:: Exercise requirements ::
Copy every line of the material below exactly as it appears, but leave out the pictures.

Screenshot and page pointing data
-*-*-

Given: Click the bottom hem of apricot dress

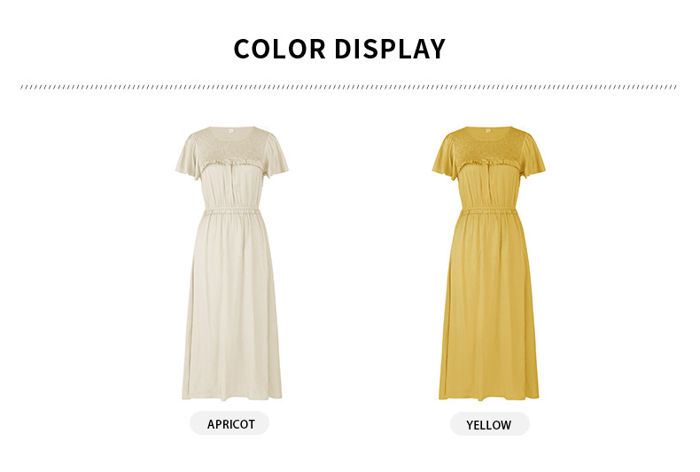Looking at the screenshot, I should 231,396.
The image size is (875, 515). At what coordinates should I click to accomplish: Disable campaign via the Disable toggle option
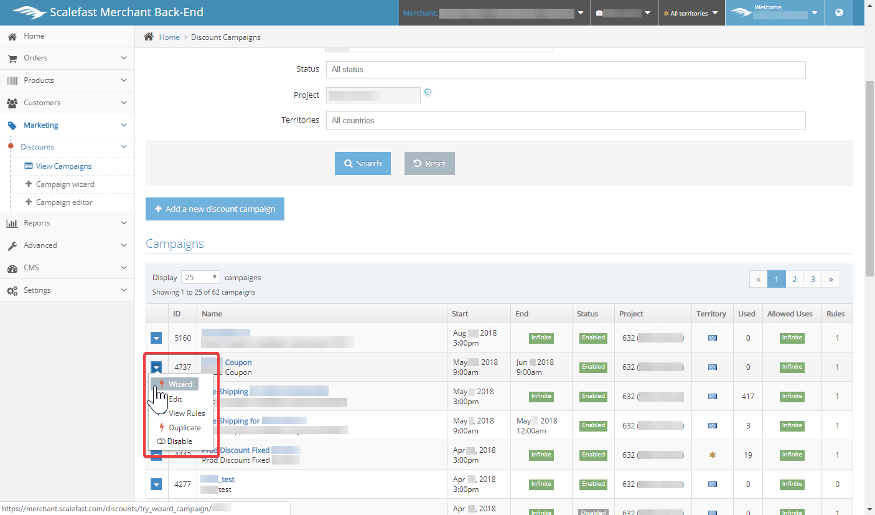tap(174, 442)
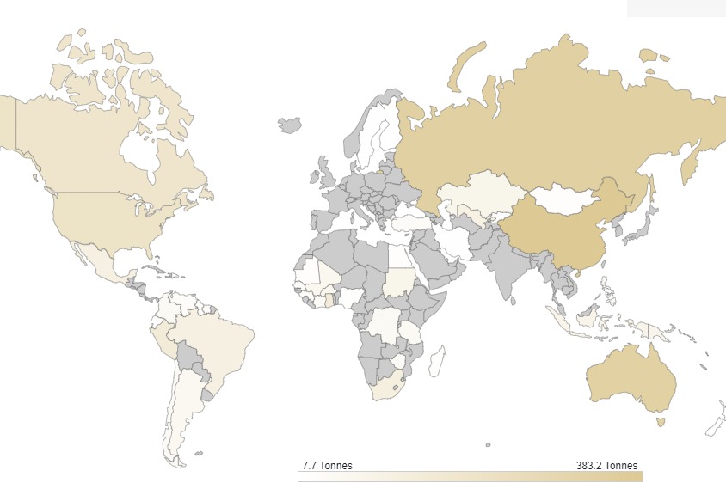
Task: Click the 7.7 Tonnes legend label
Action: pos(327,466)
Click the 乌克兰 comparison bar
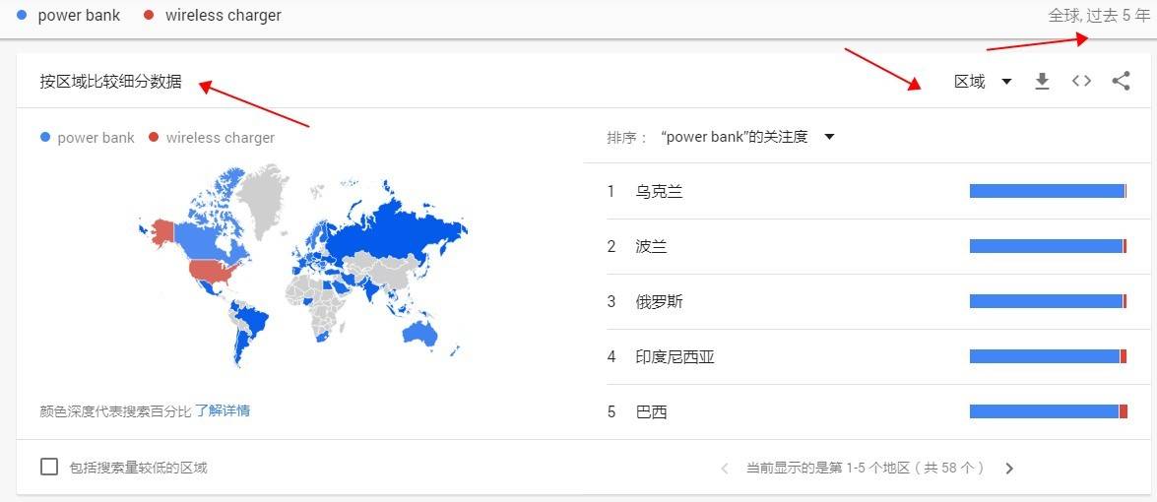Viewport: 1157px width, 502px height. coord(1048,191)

-*-*-

:: Response ::
Given: Click the bottom hem of apricot dress

Looking at the screenshot, I should 231,396.
The image size is (875, 515). At what coordinates should I click to accomplish: Disable campaign via the Disable toggle option
tap(174, 442)
Task: Click the 7.7 Tonnes legend label
Action: pos(327,466)
Click the 乌克兰 comparison bar
Viewport: 1157px width, 502px height. coord(1048,191)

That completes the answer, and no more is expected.